Stored records
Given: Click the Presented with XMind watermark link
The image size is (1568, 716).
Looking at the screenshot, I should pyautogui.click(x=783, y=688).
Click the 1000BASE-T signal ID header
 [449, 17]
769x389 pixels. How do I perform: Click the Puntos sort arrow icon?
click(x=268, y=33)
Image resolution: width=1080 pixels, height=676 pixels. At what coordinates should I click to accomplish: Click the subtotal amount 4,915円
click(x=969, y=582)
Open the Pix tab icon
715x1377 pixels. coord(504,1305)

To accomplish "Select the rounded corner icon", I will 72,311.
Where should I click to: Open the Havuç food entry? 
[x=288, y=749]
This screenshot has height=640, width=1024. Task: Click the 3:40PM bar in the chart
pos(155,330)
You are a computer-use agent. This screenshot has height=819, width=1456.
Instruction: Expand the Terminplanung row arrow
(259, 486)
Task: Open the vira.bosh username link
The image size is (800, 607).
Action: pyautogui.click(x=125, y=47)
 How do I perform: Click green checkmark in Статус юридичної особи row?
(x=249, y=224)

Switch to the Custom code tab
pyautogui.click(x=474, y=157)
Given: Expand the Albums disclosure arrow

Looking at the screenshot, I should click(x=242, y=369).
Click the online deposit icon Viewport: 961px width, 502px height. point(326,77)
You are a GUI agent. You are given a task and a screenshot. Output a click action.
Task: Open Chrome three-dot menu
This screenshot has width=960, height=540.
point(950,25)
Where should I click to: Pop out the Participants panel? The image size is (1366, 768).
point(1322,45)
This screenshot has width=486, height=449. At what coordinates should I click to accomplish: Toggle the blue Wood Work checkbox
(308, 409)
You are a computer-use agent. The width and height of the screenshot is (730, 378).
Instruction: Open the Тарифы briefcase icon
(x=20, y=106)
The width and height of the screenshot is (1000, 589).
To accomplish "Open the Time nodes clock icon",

**What you are asked to do:** All the lines above need to be printed again, exactly.

**Output below:**
Given: Click the Presented with XMind watermark link
The image size is (1568, 716).
Looking at the screenshot, I should pyautogui.click(x=783, y=688).
Click the 1000BASE-T signal ID header
 [449, 17]
769x389 pixels. How do I perform: Click the Puntos sort arrow icon?
click(x=268, y=33)
Image resolution: width=1080 pixels, height=676 pixels. At what coordinates should I click to accomplish: Click the subtotal amount 4,915円
click(x=969, y=582)
Open the Pix tab icon
715x1377 pixels. coord(504,1305)

To accomplish "Select the rounded corner icon", I will 72,311.
Where should I click to: Open the Havuç food entry? 
[x=288, y=749]
This screenshot has height=640, width=1024. Task: Click the 3:40PM bar in the chart
pos(155,330)
You are a computer-use agent. This screenshot has height=819, width=1456.
Instruction: Expand the Terminplanung row arrow
(259, 486)
Task: Open the vira.bosh username link
The image size is (800, 607).
Action: pyautogui.click(x=125, y=47)
 How do I perform: Click green checkmark in Статус юридичної особи row?
(x=249, y=224)

Switch to the Custom code tab
pyautogui.click(x=474, y=157)
Given: Expand the Albums disclosure arrow

Looking at the screenshot, I should click(x=242, y=369).
Click the online deposit icon Viewport: 961px width, 502px height. point(326,77)
You are a GUI agent. You are given a task and a screenshot. Output a click action.
Task: Open Chrome three-dot menu
This screenshot has width=960, height=540.
point(950,25)
Where should I click to: Pop out the Participants panel? The image size is (1366, 768).
point(1322,45)
This screenshot has width=486, height=449. At what coordinates should I click to accomplish: Toggle the blue Wood Work checkbox
(308, 409)
You are a computer-use agent. The width and height of the screenshot is (730, 378).
Instruction: Open the Тарифы briefcase icon
(x=20, y=106)
The width and height of the screenshot is (1000, 589).
To accomplish "Open the Time nodes clock icon",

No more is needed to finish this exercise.